Shantam Ravan - March 2nd, 2026
Dissertation Title: Probing Magnon Dynamics and Magnetic Order at the Nanoscale using nitrogen-vacancy (NV) magnetometry
Date and Time: March 2nd, 2026, 4:00 PM
Location: ATL 3332 (https://umd.zoom.us/j/98727754244?pwd=LEj1aaSWc0jkWCOfPx4FQNwbN2tm1D.1)
Meeting ID: 987 2775 4244
Passcode: 545358
Dissertation Committee Chair: Ron Walsworth
Committee:
Prof. Amir Yacoby
Prof. Christopher Jarzynski
Prof. Victor Yakovenko
Prof. John Cumings
Abstract:
We develop and apply nitrogen-vacancy (NV) center quantum sensing techniques in diamond to investigate magnetic excitations and ordering in condensed matter systems. We utilize micrometer-scale, (111)-oriented diamond chips with shallow NV ensembles as a platform for high-resolution quantum microscopy, demonstrating diffraction-limited imaging and deterministic transfer onto diverse materials. We introduce a broadband spectrum analyzer based on qubit dressed states that extends noise magnetometry using a novel protocol via the AC Stark shift, and apply it to measure the magnon spectrum of yttrium iron garnet (YIG). Using spatially-resolved NV magnetometry, we then image nonlinear magnon dynamics in YIG, extracting four-magnon interaction strengths and discovering cascaded parametric instabilities that reveal the discrete scattering pathways through which the magnon gas redistributes energy before thermalization. Finally, we image magnetization reversal in a pinwheel artificial spin ice, resolving superferromagnetic domain switching.
Declan Alex Norton - January 13th, 2026
Dissertation Title: Efficient and Generalizable Machine Learning Models for Predicting Complex Dynamics
Date and Time: January 13th, 2026, 2:00 pm
Location: IREAP Large Conference Room (ERF 1207)(https://umd.zoom.us/j/8957596042?pwd=RVNLakJpa3BROGRaQUM3akp3NHJYUT09)
Dissertation Committee Chair: Michelle Girvan
Committee:
Christopher Jarzynski
Yanne Chembo
Brian Hunt
Daniel Lathrop
Abstract:
Machine learning offers effective approaches to modeling dynamical systems solely from observed data. However, without explicit structural priors (built-in assumptions about the underlying dynamics) or additional contextual inputs, even modern high-capacity models that demonstrate impressive generalization typically require large and diverse training datasets, and may still struggle to generalize to aspects of the dynamics that are poorly represented in the training data.

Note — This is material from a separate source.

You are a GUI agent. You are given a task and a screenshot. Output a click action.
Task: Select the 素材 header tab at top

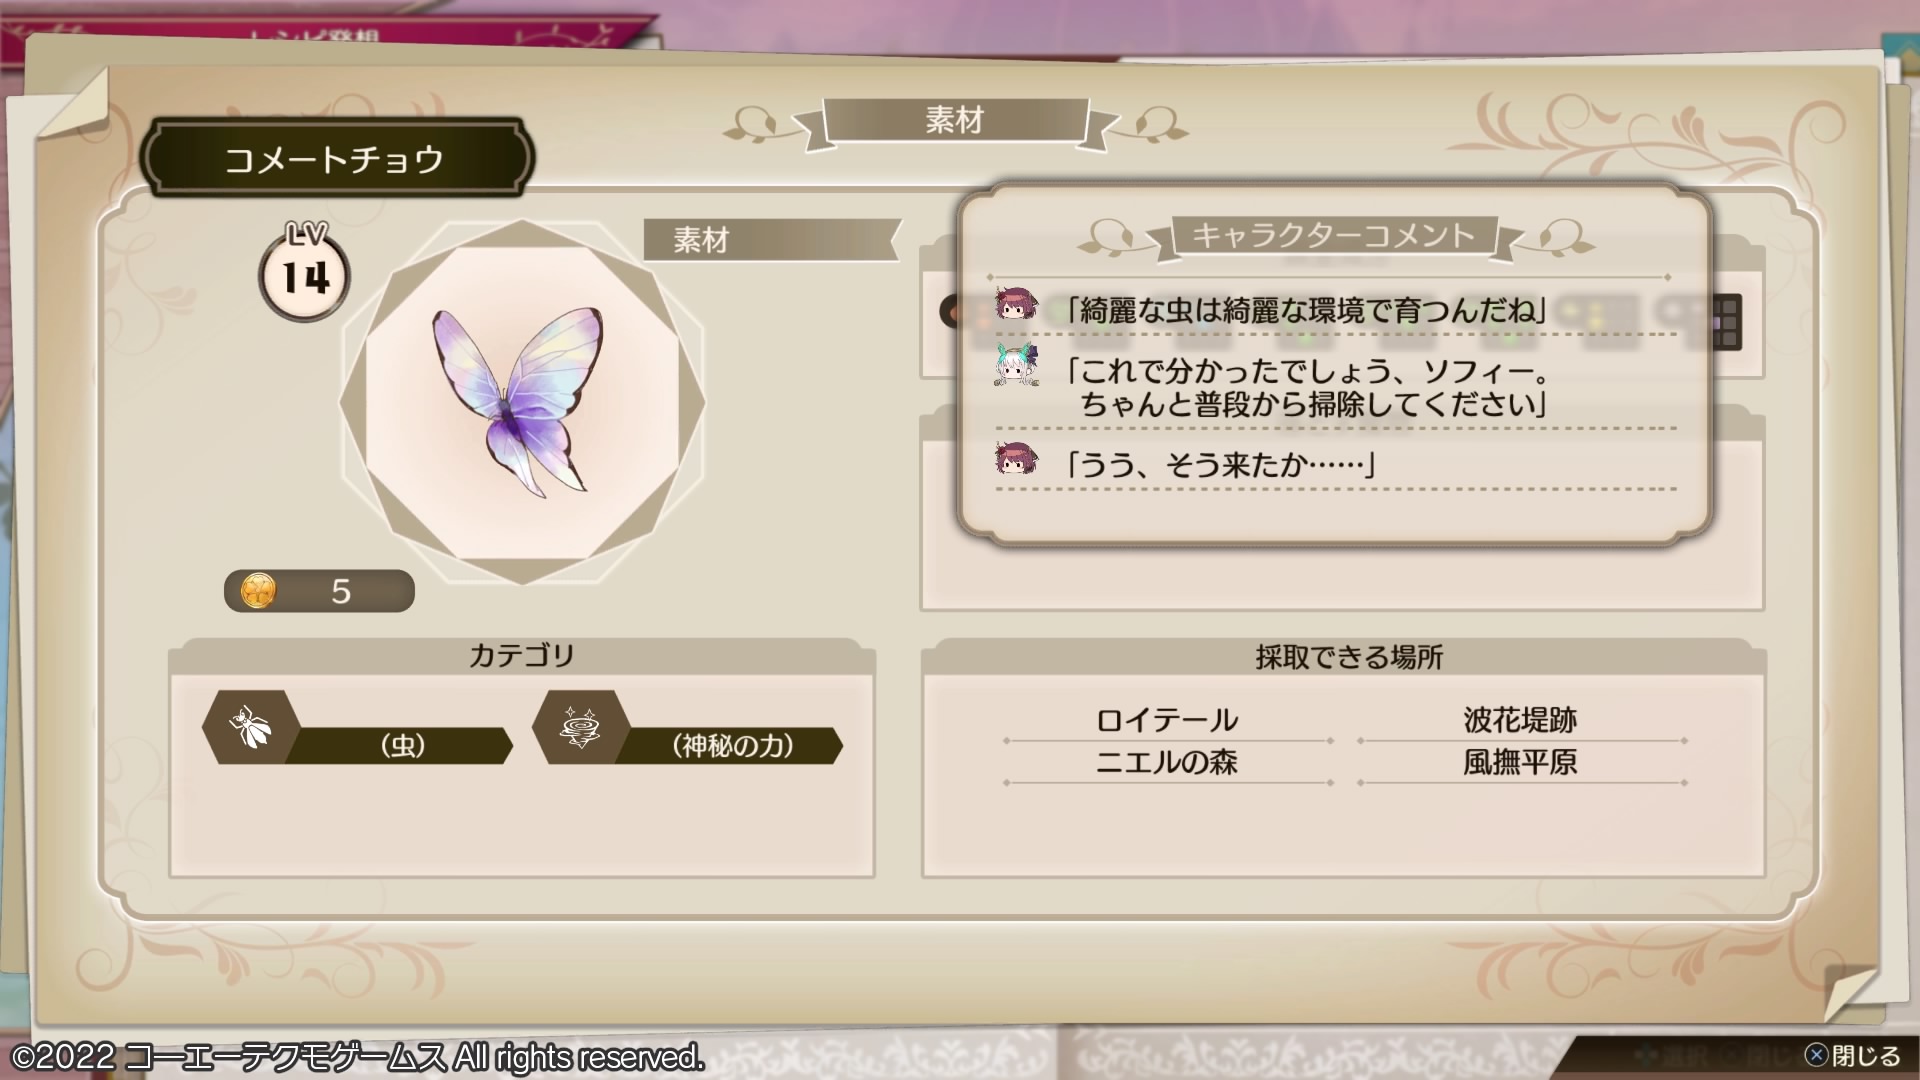click(x=955, y=121)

In this dissertation, we first show that reservoir computing—a simple, efficient, and versatile framework for data-driven modeling of dynamical systems—can generalize to unexplored regions of state space without explicit structural priors. Using multistable dynamical systems as a test setting, we demonstrate that reservoir computers trained on trajectories from a single basin of attraction can achieve out-of-domain generalization by capturing system behavior in entirely unobserved basins.
We then consider settings in which the underlying dynamics (governing equations) also differ between the training and test data, a challenging scenario for models both with and without structural priors. We introduce Meta-learning for Tailored Forecasting using Related Time Series (METAFORS), which builds and initializes a model tailored to short time-series data from a target system by leveraging a library of models trained on longer time series from potentially related systems. Without requiring contextual labels, METAFORS reliably predicts both short-term evolution and long-term statistical properties, even when the target and related systems exhibit substantially different behaviors.
Finally, we turn to the problem of learning complex brain dynamics from noisy and dynamically diverse electroencephalography (EEG) recordings. We outline how reservoir computing’s efficiency and versatility may help to address the specific challenges EEG poses to data-driven modeling of dynamical systems. Then, using a configurable whole-brain neural mass model to enable controlled experiments, we show that predicting both the short-term evolution and long-term statistics of a brain-like dynamical system using a single reservoir computer requires much more careful hyperparameter tuning than in previous successful applications. However, injecting noise into the autonomous reservoir system during the prediction stage can enable more robust replication of long-term statistical properties while still offering useful short-term predictions.